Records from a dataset
------------------------------

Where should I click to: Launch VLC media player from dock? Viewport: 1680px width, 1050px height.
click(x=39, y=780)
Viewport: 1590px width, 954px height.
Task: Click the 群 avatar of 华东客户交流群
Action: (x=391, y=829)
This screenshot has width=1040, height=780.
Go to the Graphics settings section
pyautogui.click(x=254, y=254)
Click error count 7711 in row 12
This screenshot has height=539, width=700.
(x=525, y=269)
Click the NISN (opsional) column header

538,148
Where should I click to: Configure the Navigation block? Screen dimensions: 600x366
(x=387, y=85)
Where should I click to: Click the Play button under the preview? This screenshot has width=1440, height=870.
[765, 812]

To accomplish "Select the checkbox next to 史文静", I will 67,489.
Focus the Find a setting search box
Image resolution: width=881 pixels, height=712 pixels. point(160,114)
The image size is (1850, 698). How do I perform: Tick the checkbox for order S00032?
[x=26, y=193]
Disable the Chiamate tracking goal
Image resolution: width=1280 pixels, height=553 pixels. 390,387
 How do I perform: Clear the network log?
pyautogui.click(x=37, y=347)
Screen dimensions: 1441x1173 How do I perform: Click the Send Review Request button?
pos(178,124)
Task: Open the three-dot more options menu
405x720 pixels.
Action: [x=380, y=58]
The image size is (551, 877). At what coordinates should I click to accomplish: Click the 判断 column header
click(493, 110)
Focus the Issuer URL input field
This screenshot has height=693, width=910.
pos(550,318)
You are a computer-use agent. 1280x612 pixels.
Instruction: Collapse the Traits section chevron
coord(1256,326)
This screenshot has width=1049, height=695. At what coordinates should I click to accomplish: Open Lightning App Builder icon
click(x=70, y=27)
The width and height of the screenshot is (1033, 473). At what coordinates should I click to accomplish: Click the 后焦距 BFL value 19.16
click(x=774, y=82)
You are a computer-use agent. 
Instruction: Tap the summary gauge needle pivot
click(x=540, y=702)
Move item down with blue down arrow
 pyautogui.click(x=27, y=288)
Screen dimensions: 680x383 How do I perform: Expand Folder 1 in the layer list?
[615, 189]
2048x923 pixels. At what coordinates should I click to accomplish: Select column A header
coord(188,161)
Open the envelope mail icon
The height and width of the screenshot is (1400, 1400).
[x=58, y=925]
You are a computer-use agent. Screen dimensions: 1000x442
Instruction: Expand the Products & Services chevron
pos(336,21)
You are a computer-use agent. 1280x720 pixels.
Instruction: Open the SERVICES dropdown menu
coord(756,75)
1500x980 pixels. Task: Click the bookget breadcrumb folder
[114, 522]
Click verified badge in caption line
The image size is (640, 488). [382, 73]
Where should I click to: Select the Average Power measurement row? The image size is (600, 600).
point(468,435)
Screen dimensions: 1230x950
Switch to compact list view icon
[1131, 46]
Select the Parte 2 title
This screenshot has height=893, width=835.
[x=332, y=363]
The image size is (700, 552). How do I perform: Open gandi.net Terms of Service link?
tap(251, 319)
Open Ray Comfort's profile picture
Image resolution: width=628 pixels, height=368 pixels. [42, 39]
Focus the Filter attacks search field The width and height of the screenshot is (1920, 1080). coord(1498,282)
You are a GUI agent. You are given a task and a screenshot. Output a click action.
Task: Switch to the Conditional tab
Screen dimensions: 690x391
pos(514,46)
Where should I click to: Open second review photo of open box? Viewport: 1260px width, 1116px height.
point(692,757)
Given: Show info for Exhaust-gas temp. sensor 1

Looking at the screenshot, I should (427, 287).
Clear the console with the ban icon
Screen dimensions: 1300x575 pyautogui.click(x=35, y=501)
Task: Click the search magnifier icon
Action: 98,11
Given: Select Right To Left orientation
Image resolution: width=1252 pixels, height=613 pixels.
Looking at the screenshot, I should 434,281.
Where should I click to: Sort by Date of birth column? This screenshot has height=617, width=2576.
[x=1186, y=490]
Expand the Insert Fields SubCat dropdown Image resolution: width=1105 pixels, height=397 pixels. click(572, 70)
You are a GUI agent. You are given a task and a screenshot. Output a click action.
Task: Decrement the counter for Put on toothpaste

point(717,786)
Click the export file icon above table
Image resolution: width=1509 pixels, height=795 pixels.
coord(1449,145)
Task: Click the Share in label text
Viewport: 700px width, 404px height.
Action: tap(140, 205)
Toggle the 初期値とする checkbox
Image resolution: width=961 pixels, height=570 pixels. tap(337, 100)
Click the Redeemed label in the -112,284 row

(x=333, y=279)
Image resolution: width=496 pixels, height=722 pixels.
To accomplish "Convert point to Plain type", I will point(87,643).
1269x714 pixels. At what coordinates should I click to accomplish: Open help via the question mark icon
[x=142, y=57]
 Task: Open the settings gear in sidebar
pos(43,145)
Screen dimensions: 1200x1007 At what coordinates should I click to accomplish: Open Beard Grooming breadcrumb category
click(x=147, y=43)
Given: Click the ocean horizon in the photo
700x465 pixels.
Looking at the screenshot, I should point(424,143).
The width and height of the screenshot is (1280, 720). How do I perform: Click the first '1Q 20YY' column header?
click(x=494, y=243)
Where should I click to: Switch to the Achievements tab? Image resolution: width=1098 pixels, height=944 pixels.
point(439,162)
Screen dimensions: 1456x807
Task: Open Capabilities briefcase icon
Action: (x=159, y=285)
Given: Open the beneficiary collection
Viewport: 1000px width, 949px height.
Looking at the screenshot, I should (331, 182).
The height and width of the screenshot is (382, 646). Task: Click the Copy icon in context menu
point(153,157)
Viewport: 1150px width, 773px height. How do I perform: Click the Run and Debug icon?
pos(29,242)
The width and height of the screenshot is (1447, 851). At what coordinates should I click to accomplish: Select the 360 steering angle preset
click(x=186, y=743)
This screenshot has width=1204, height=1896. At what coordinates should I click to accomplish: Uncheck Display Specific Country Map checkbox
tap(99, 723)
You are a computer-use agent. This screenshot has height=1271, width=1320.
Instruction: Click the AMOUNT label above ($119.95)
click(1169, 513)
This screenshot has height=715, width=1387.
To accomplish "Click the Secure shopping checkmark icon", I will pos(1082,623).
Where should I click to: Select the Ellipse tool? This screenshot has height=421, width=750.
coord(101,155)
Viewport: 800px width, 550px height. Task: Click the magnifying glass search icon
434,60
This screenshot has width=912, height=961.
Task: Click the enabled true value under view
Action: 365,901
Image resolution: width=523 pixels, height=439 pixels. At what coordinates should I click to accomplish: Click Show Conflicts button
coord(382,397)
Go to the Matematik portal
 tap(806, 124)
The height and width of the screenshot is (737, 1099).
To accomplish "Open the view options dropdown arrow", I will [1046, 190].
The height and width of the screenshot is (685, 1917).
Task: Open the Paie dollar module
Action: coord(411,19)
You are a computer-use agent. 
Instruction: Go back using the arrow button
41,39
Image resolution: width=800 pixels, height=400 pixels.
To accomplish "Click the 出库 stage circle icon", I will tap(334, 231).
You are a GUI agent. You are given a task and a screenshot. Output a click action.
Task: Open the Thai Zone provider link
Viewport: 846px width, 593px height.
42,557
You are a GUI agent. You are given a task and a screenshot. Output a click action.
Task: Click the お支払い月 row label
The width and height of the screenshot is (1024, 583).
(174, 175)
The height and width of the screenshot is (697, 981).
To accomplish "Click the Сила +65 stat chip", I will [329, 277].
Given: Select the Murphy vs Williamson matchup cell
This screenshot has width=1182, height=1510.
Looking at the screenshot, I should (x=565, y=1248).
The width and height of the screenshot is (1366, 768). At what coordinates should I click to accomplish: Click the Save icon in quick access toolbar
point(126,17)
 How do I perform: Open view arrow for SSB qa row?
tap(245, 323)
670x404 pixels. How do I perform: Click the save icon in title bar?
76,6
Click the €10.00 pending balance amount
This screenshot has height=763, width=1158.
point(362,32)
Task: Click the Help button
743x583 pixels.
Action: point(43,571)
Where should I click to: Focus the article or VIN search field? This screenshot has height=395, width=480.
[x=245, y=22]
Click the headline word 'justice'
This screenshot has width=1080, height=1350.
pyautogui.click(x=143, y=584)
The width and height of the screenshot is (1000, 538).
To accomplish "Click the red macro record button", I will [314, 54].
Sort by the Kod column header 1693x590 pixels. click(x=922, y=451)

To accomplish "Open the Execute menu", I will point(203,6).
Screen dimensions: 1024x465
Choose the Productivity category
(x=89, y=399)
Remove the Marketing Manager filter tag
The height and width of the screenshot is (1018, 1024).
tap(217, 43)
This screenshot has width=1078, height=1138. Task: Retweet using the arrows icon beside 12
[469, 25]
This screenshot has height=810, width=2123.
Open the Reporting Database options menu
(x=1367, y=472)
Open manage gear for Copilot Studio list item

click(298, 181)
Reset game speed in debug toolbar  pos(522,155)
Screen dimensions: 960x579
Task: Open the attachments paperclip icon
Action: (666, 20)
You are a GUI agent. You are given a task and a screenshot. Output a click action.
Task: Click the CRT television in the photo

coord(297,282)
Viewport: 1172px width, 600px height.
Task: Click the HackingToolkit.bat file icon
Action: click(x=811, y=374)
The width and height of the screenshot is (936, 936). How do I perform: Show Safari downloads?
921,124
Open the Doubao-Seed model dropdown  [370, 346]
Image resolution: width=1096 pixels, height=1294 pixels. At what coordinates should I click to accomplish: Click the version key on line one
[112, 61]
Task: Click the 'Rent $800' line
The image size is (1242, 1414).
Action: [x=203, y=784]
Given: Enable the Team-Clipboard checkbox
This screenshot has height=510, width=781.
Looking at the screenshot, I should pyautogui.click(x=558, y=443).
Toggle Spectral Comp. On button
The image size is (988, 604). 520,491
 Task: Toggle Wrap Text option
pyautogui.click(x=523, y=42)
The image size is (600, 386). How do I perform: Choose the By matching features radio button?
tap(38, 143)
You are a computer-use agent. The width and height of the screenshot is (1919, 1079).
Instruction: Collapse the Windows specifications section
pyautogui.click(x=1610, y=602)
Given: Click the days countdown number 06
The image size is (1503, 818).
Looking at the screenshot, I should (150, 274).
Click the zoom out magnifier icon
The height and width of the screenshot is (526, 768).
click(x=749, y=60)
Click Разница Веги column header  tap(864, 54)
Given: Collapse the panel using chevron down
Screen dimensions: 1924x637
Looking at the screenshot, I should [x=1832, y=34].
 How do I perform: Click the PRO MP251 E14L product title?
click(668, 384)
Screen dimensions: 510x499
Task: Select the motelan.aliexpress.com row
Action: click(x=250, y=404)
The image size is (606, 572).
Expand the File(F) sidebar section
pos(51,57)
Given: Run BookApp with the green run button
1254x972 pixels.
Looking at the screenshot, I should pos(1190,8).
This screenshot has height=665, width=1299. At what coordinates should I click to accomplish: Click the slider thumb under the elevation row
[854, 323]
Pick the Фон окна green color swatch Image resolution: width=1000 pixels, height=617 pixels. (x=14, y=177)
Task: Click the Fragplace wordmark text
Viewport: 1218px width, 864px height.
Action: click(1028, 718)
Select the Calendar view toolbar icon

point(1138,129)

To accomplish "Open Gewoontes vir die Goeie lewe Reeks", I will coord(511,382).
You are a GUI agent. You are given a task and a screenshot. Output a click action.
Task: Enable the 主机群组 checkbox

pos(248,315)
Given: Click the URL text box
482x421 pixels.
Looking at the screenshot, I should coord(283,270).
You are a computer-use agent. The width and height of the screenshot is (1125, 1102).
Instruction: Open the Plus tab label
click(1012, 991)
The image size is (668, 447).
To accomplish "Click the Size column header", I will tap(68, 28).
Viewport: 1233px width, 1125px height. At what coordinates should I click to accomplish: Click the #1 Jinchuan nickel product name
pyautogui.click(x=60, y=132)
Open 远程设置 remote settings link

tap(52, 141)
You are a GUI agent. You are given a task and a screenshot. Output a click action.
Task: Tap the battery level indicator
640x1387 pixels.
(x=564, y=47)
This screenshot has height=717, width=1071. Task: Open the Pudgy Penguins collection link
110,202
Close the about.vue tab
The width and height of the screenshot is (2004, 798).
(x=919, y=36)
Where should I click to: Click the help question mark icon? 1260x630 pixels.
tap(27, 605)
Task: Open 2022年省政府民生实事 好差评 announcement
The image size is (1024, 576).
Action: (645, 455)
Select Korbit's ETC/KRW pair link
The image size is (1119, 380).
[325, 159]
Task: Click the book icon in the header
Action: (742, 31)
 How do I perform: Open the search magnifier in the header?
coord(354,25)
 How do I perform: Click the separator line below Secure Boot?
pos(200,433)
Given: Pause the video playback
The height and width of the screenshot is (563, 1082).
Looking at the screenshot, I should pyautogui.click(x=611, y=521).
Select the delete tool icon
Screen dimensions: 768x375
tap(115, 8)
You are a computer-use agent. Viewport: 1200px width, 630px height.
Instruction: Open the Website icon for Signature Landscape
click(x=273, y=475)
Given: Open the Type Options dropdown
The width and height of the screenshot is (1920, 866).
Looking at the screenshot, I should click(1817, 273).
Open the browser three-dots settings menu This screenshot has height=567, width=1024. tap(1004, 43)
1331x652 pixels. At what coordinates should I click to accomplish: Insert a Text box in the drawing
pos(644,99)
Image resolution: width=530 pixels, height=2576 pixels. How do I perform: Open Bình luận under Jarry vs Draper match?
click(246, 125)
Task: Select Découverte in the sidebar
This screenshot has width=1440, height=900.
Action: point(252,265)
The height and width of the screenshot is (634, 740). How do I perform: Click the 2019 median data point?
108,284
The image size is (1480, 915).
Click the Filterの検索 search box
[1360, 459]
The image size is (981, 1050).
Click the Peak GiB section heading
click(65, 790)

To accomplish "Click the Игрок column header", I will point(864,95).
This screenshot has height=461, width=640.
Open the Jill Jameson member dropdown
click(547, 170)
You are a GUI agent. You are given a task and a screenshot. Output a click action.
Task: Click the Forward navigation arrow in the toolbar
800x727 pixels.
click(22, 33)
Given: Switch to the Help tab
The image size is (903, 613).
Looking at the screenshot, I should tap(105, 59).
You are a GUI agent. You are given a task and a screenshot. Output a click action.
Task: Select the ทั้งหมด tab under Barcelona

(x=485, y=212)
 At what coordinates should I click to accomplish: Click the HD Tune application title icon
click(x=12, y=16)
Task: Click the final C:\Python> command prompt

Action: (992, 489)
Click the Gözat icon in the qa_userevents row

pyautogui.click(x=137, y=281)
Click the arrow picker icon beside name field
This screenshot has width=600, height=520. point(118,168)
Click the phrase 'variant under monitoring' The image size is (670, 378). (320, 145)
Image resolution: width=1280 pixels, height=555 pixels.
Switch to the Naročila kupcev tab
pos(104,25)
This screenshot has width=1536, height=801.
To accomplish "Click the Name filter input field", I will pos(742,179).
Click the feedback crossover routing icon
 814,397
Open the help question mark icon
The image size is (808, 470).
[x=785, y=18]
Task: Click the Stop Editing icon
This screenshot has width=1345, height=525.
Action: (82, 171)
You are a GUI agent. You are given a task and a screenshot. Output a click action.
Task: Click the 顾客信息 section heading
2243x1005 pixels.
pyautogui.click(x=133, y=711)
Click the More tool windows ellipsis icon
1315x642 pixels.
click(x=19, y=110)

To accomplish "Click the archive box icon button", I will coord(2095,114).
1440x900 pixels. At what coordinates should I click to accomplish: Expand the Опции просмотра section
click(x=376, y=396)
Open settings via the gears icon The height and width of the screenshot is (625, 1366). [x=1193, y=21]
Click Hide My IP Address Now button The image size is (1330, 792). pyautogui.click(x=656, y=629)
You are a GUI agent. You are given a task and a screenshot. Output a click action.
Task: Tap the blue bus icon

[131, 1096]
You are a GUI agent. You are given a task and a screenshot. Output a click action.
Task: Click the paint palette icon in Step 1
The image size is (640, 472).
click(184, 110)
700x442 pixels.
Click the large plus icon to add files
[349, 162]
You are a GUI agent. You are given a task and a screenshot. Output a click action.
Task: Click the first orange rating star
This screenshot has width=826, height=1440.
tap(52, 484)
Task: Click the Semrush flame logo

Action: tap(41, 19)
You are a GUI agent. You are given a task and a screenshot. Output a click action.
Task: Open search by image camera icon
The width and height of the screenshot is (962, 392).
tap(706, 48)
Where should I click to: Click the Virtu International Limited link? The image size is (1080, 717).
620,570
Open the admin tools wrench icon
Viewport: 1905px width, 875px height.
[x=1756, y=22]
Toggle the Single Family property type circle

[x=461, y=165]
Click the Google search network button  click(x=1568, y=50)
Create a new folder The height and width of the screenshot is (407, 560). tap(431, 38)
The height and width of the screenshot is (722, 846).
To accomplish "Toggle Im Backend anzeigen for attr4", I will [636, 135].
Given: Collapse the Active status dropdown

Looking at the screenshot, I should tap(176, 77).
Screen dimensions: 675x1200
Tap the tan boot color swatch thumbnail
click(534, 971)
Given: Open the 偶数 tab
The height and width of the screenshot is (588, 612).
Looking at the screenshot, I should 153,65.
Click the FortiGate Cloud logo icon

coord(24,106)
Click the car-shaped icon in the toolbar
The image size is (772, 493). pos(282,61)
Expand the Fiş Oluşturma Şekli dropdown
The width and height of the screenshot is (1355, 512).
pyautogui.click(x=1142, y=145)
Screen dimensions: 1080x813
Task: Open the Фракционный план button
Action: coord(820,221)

------------------------------

- [WHAT IS BEING ASKED]:
As listed above, the lines from the line with "The width and height of the screenshot is (1447, 851)." to the line with "You are a computer-use agent. This" are to be echoed exactly, with both ends included and nothing added.

- [ANSWER TO THIS PROBLEM]:
The width and height of the screenshot is (1447, 851). At what coordinates should I click to accomplish: Select the 360 steering angle preset
click(x=186, y=743)
This screenshot has width=1204, height=1896. At what coordinates should I click to accomplish: Uncheck Display Specific Country Map checkbox
tap(99, 723)
You are a computer-use agent. This screenshot has height=1271, width=1320.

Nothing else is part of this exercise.